Exactly retype the lines below from the one containing "Instruction: Click the" through the end of the listing. Leave pictures out.

== Segment start ==

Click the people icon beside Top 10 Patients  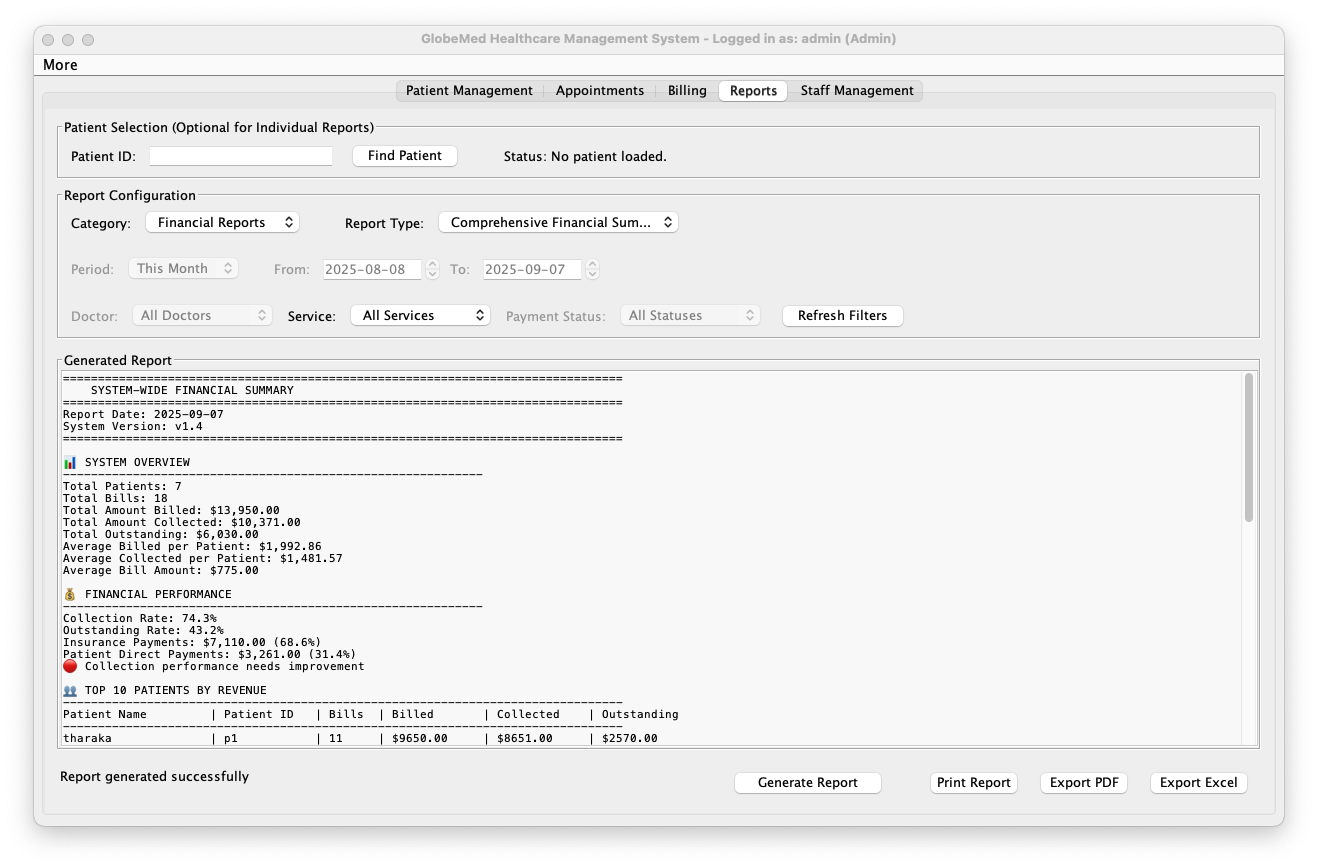tap(70, 691)
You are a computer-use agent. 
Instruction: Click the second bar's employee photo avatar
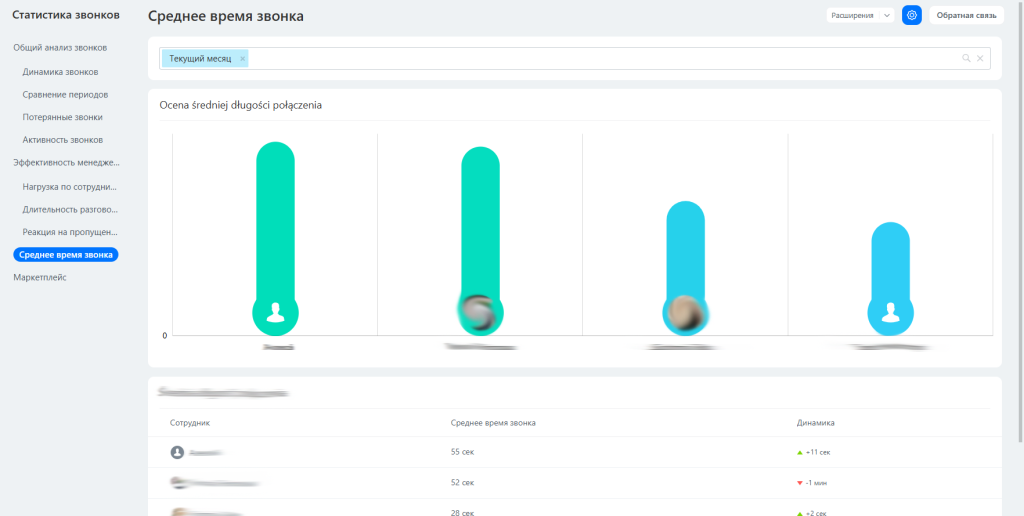(x=480, y=313)
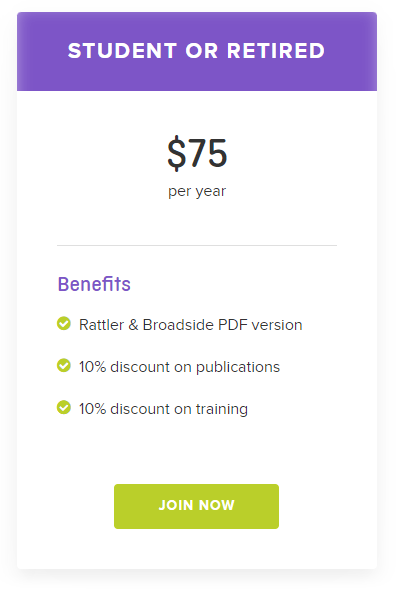This screenshot has height=589, width=396.
Task: Click the number 75 in the price
Action: pyautogui.click(x=207, y=153)
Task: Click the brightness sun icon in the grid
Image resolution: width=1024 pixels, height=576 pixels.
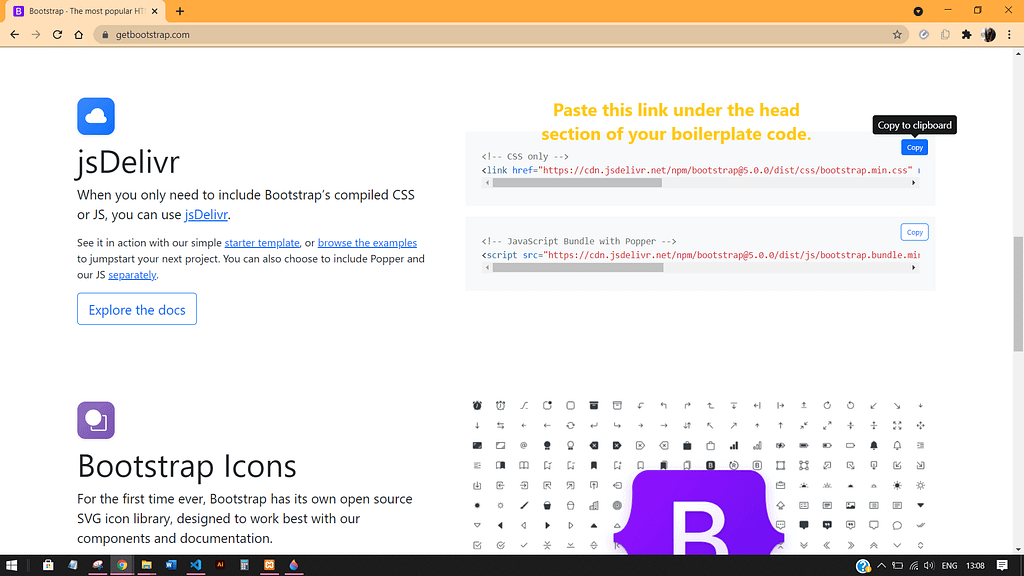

== Segment end ==

### Answer to the exercise
Instruction: Click the second bar's employee photo avatar
(x=480, y=313)
This screenshot has height=589, width=396.
Task: Click the number 75 in the price
Action: pyautogui.click(x=207, y=153)
Task: Click the brightness sun icon in the grid
Image resolution: width=1024 pixels, height=576 pixels.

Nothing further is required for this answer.